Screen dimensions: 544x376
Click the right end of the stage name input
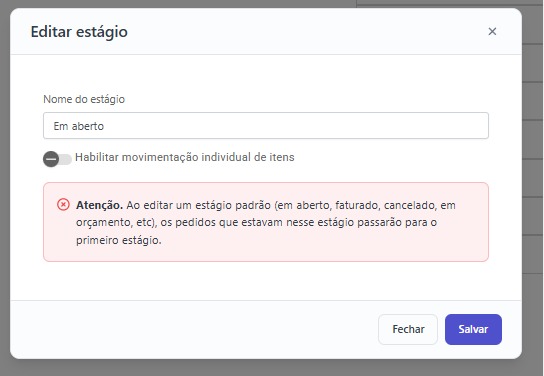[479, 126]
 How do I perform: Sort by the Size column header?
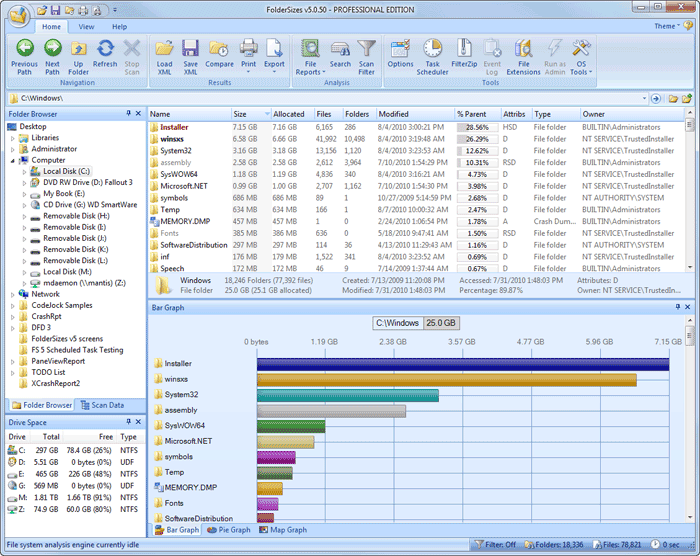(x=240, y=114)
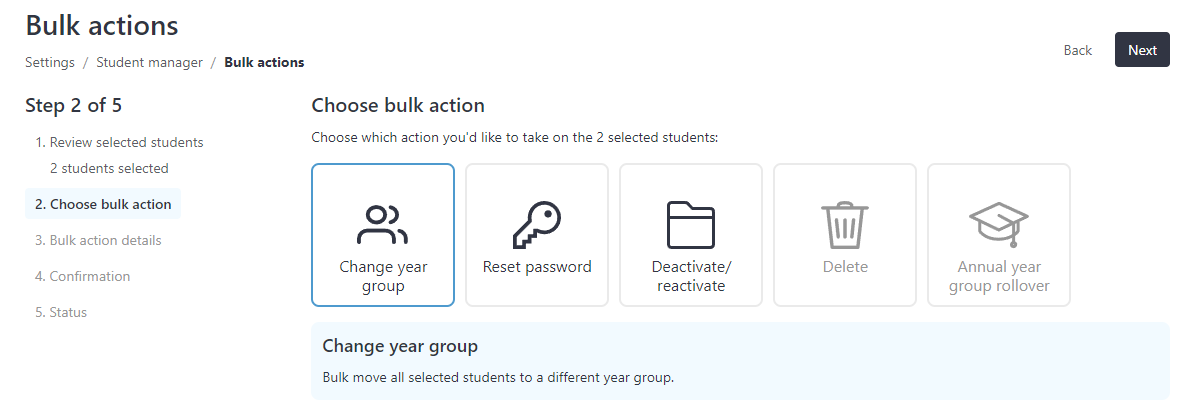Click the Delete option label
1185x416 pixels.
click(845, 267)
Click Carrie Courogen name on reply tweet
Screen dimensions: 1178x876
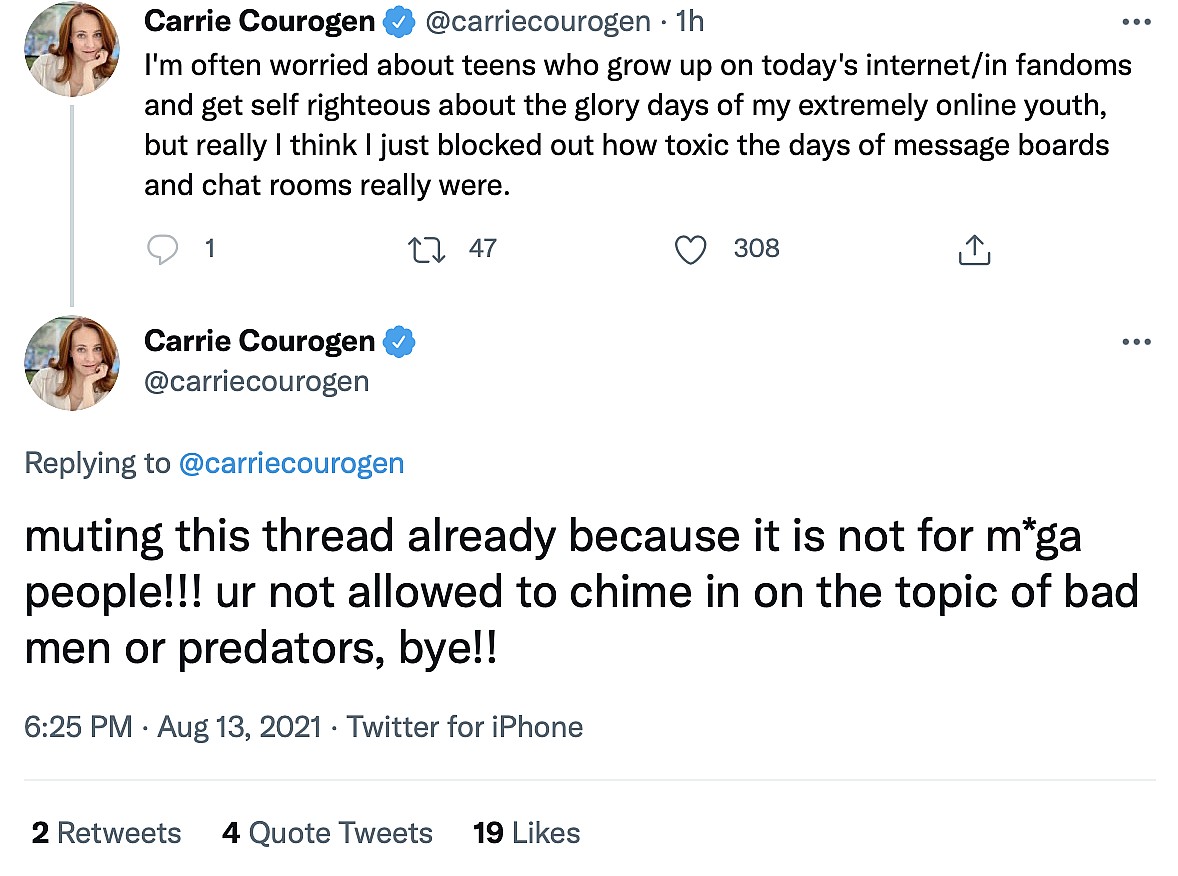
---
» **What the task requires**
If an entry contains a picture, leave it out and repeat the rest exactly.

» **Solution to the exercise**
Screen dimensions: 544x376
Click the right end of the stage name input
[479, 126]
 How do I perform: Sort by the Size column header?
(x=240, y=114)
Click the Delete option label
1185x416 pixels.
click(845, 267)
Click Carrie Courogen name on reply tweet
Screen dimensions: 1178x876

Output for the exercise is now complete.